### [Extract to read]
I guess it’s all except prime numbers
nope, I was very wrong…
i’m getting 969, too, from my script
Every switch gets flicked as many times as its ordinal number. They all start off; switch #1 is flicked precisely once therefore at the end of the flicking, it’s on. #2 is flicked twice, therefore it’s off (assuming standard SPST-type switches, rather than push-button momentary or other types of switch). And this continues – #3 thrown three times, therefore off, and so on. Therefore the number of switches in the off position is just the number of switches with an odd ordinal number, ie. the number of odd numbers between 1 and 1000, ie. 500
I say 970
Pthoey. Hate typos. #3 is on, all odd switches are on, all even switches are off, the answer is numerically the same (500).
Next time, I have my coffee *before* posting…
@Mark: You are wrong, for example #3 is not switched three times, it’s only switched twice: on the 1st and 3rd “pass”!

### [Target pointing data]
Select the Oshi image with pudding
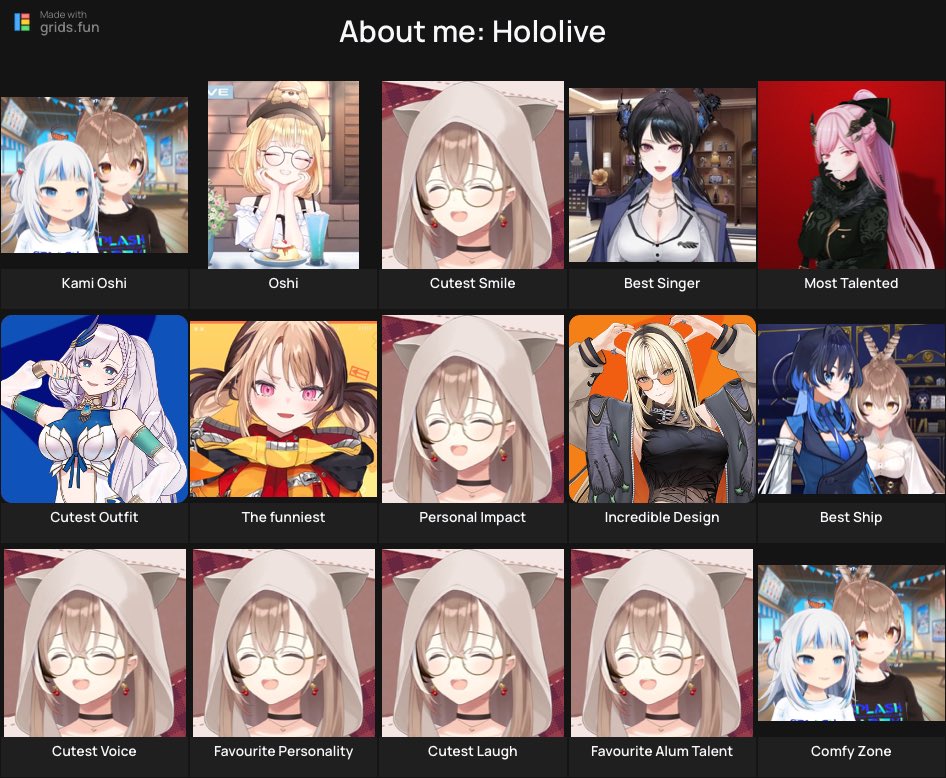The width and height of the screenshot is (946, 778). point(284,175)
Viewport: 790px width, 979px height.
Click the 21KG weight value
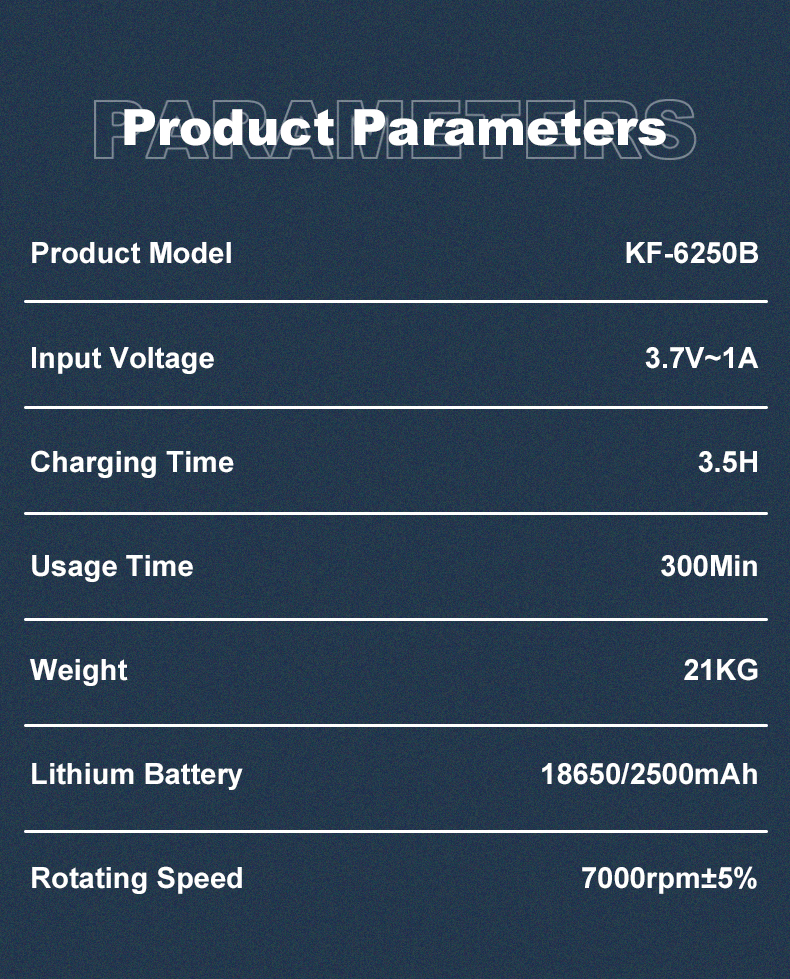click(x=721, y=671)
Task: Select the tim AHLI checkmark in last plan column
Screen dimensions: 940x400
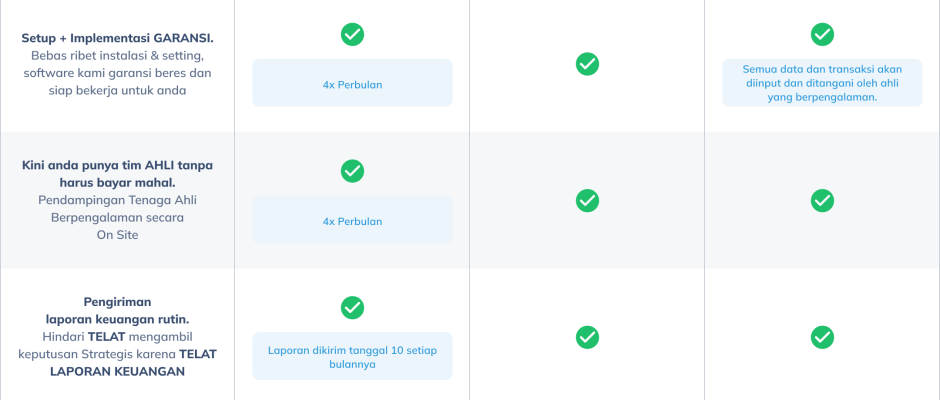Action: (822, 200)
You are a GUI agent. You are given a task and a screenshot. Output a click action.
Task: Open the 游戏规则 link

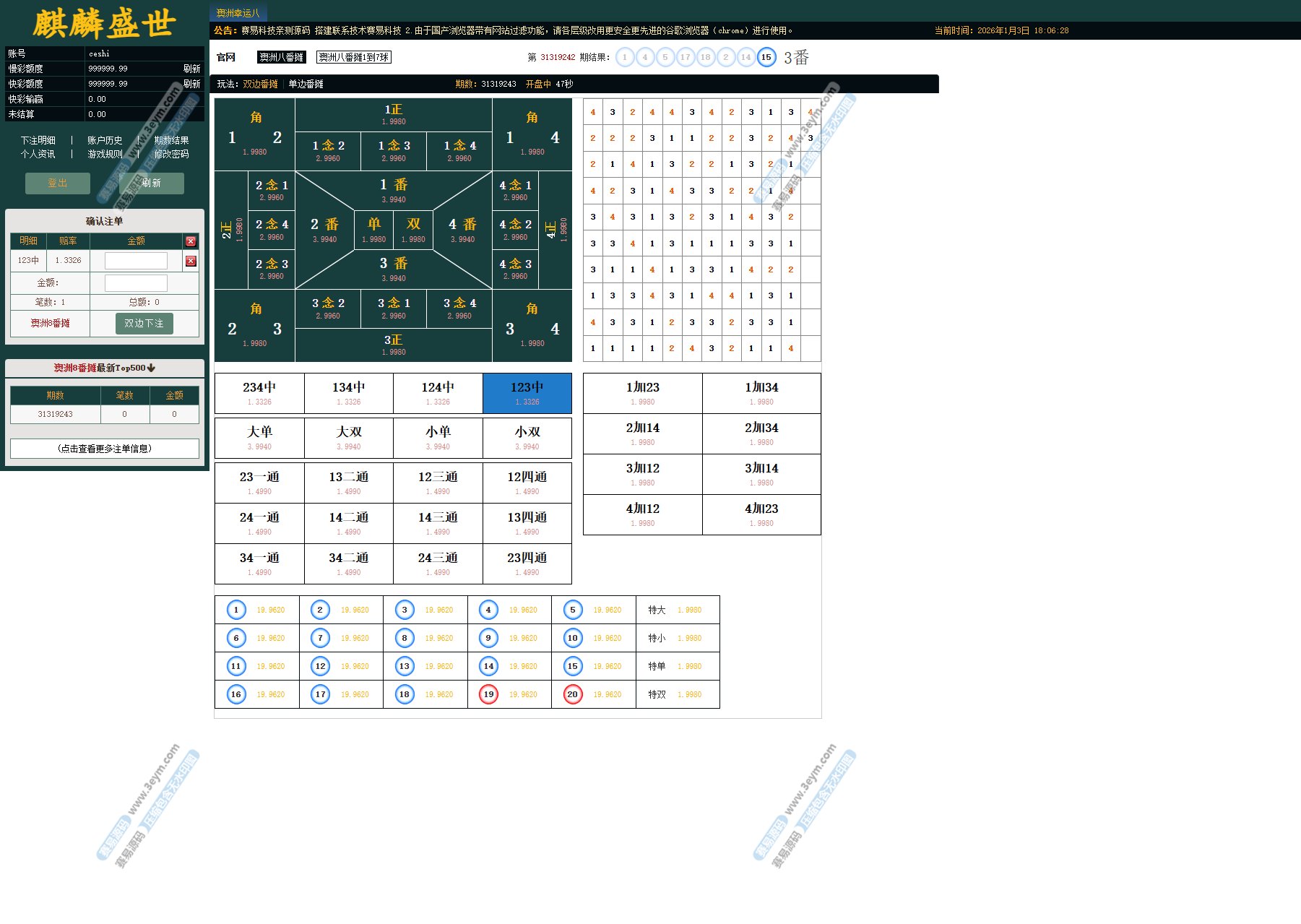click(105, 154)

### [Requirements]
**1)** Shift every coordinate in the answers by -134, and write out again the rows in the stretch from the line containing "Viewport: 790px width, 979px height." through the end of the rows, both ends included and the requests kept. Leave out the pictures.
**2)** Continue the switch puzzle thread from its last post.
The switch puzzle thread and the rows come from separate sources.

### [Per-task answers]
**1)**
Viewport: 790px width, 979px height.
Click the 21KG weight value
click(x=587, y=537)
Task: Select the tim AHLI checkmark in last plan column
Screen dimensions: 940x400
Action: (688, 66)
You are a GUI agent. You are given a task and a screenshot. Output a click action.
Task: Open the 游戏规则 link

click(-29, 20)

**2)**
I have the mathematical demonstration but I’ll not spoil the fun yet.
A switch is flipped once for each of its factors, including 1 and itself. The only switches that can end up in the on position are the ones with an odd number of factors.
For any number n and factor p, there is a complementary factor q = n/p. So the only way to end up with an odd number of factors is to have two that are the same: n/p = p. This means that only switches whose positions are perfect squares will be left on.
The largest integer whose square is less than 1000 is 31 (32^2 = (2^5)^2 = 2^10 = 1024). So there will be 969 switches that are off.
Very nice, Dan.
Dan is getting there, but it feels a little handwavy.
Let’s say a number $n$ has a prime factorization
$$n=p_1^{e_1}p_2^{e_2}\dots p_k^{e_k}$$
If we want to assemble a factor of $n$, we have to make it up from these prime factors. We have $e_1+1$ choices of how many copies of $p_1$ to use, $e_2+1$ choices of how many copies of $p_2$ to use, and so on. These choices are all independent, and so $n$ has
$$(e_1+1)(e_2+1)\dots(e_k+1)$$
factors. For a switch to be left on, it must have an odd number of factors, and so each of these terms must be odd. Thus each of the $e_i$ must be even, and $n$ must be a perfect square.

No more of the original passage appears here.